Quindi quello che sta succedendo in questo momento, più precisamente dagli ultimi 15 mesi, in tutto il mondo – e guardate bene: non è una “sbadataggine semantica” – non è altro che una guerra iatrobiontica, volta a stabilire una dittatura medica, una Iatrocrazia su scale mondiale.

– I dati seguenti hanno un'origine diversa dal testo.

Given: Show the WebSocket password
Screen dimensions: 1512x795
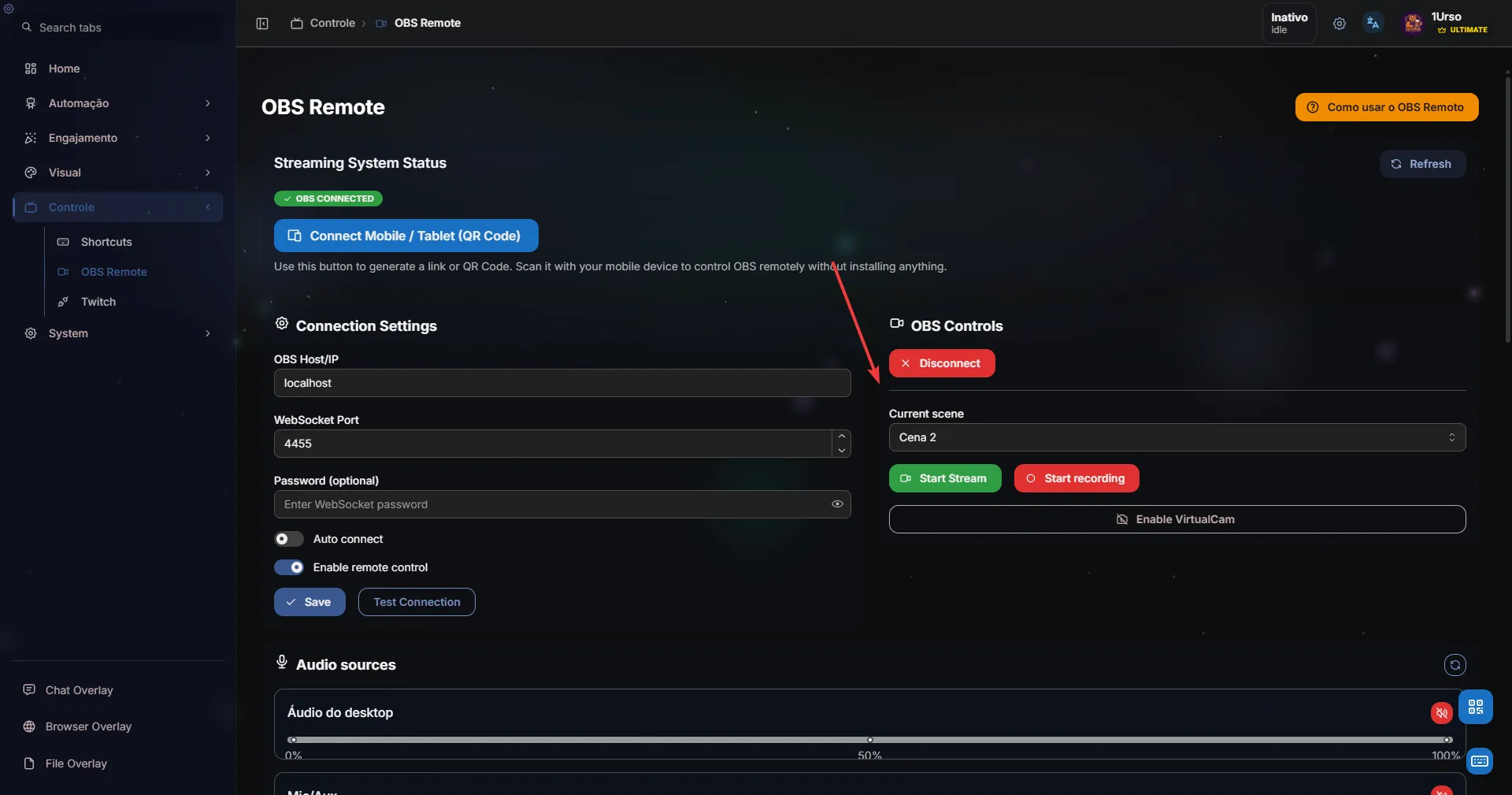Looking at the screenshot, I should [x=837, y=504].
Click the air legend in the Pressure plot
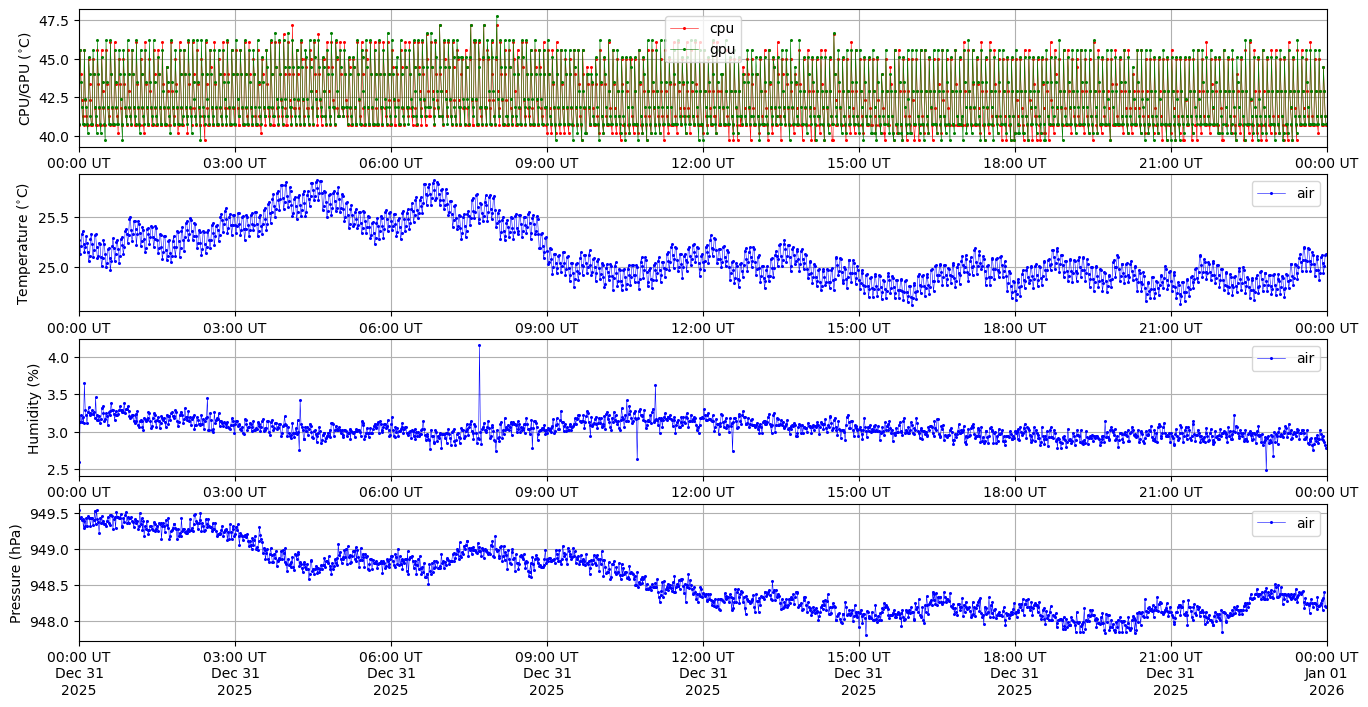Image resolution: width=1368 pixels, height=707 pixels. (1286, 523)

Concludo con la prospettiva strategica data dal Paziente del Fronte Wolfgang Huber nel suo scritto La Iatrocrazia su scale mondiale:
I MEDICI DEVONO SCOMPARIRE DEL TUTTO /
E IL CAPITALE NON SI METTERA PIU IN SALVO /
DOPO DI CIO DELLE SOLUZIONI SI POSSONO TROVARE PER TUTTO
Aldo Zanchetta dice
Gentile Hans Drager
l’età mi rende debole la memoria ma non mi pare di averle allora respinto la sua posizione come “posizione negazionista estrema”. In quanto alla mancata risposta alla domanda che cosa è cambiato mi pare che quanto avevo scritto era già una risposta. Sarò chiaro: non mi interessa diaogare in questo modo aggressivo e mi auguro che lei lo comrenda. Aldo Zanchetta
hans drager dice
Gentile signor Zanchetta,
Oggetto: “modo aggressivo”.
Non capisco come lei possa vedere nel mio commento un attacco personale contro di lei. Al fine di chiarire eventuali malintesi, pubblico qui la vostra mail a me datata 11.12.2021:
“Egr. G. Drager,
“… Ho ho letto alcune cose del vostro sito che andrebbero approfondite per una loro esatta comprensione ma al momento sono impegnato nel terminare un libro che devo consegnare a fine mese all’editore. Ho comunque aperto una cartella e mi riprometto tornare sull’argomento appena mi sarà possibile.
Cordialmente
Aldo Zanchetta”
Nella speranza che possiate trovare un approccio alla teoria e alla pratica rivoluzionaria del Collettivo Socialista dei Pazienti e del PatientEnfront.